For our occasional series, here is the latest from Lawrence Michael Levine, paired with his previous effort, his 2010 debut behind the camera. Both star Sophia Takal (the new Greta Gerwig). (A previous Now & Then entry is here.)
WILD CANARIES (B) - Writer/director Levine and his muse, Takal, play Noah and Barri, an engaged couple living in hipster Brooklyn and squabbling a lot over money -- he runs a failing company and she has pie-in-the-sky real estate ambitions with her crushy pal Jean (Alia Shawkat, from TV's "Arrested Development"). It's a wacky millennial take on the caper movie.
After the elderly neighbor in the only remaining rent-controlled unit in their building keels over from an apparent heart attack, Barri suspects foul play by the dead woman's visiting son (Kevin Corrigan alert!), thinking he may have knocked her off for financial purposes. But then Barri -- now clad in a trench coat, wide-brimmed hat and sunglasses and prone to breaking into their neighbors' apartments -- widens her list of suspects to include asshole landlord Damien (Jason Ritter), who's also having money troubles and whose marriage is falling apart. Is Barri being silly or is she truly on to something criminal?

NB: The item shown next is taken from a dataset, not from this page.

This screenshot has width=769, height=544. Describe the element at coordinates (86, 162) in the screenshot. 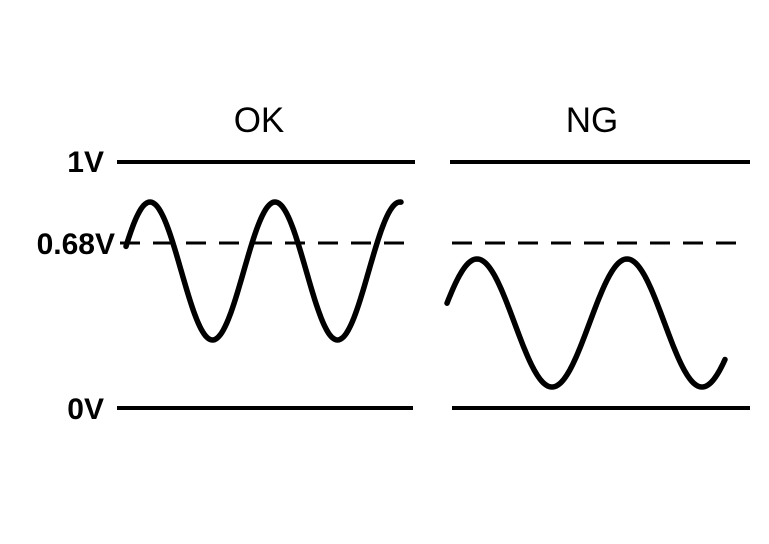

I see `top-voltage-label: 1V` at that location.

The plot and execution are serviceable enough, and Levine actually makes it all fairly believable . However, the thrill of this film -- like in "Gabi," below -- is the realism embedded in his characters and their dialogue. He's about 10 years older than Takal, and Noah can be a really controlling prick. Barri, meanwhile, is a bit scattered, and refuses to buckle under the oppressiveness of the of the older man. Their fights feel organic and unsettling.
Levine also is quietly confident in juggling the relationships between the characters. Both Noah's old girlfriend, Eleanor (Annie Parisse), and Barri's friend Jean are lesbians, and their entanglements in the main couple's lives play out in subtle ways that are neither predictable nor trite. These shallow yuppies on a lark have heart and soul.
The snappy interactions are leavened by a decent amount of slapstick. Levine is quite adept at physical humor. He spends most of the movie wearing a neck brace (and sporting a black eye). Takal is a wonder. Quick with semi-improvised dialogue and with a trick-bag of facial expressions that communicate warmth and intelligence.
It all culminates in -- another corny nod to the Hitchcock generation -- an abandoned warehouse. It's a bit of a a rushed and overly tidy ending, but hey, the kids are having fun.
GABI ON THE ROOF IN JULY (2010) (B+) - Takal -- a young woman of many masks, recalling Isabelle Huppert -- gives a fascinating performance as an emotionally stunted 20-year-old spending her summer away from Oberlin with her brother and his friends in Brooklyn.
Levine plays Sam, Gabi's frustrated brother, who is struggling in his relationship with Madeline (an intense Brooke Bloom) and is tempted by his ex, Chelsea (a powerful Amy Seimetz from "Upstream Color"). Gabi acts out precociously in typical art-brat fashion, often involving Takal stripping full-frontal (Gabi declares one day at the apartment Naked Day and insists that everyone, her brother included, join in).
Levine eventually settles on a compelling story -- Sam's tortured romantic dilemma -- while turning Gabi's little journey into a subplot that adds an important layer. This easily could have been Mumblecore masturbation with Levine just parading around his deep bench of cute actress pals. Kate Lyn Sheil looks genuinely stoned as Gabi's BFF Dory. Tarajia Morrell makes an impression in a cameo as a gallery manager, Astrid, vainly trying to interview a childish Gabi, who spends the whole time just parroting everything Astrid says and does. Louis Cancelmi steals scenes with his electric personality as macho Garrett, another stoner who looks like he was born to seduce women with his mischievous snark and five-o'clock shadow.
Lena Dunham shows up early on as Garrett's nagging girlfriend, and I couldn't help thinking that Dunham was taking a lot of notes on set, because Gabi could easily be a prototype for Shoshana and Jessa on "Girls" two years later. Gabi's valley-girl affect and art-world obnoxiousness share a sensibility with the world of "Girls" and Dunham's "Tiny Furniture," which was released in 2012.
In the end, we appreciate the roots of Gabi's stunted development and acting out. Levine has found talented actors to fill in the gaps in his thin script, and he confidently harnesses this ensemble into a coherent story that manages to plumb emotion from a bunch of directionless young adults.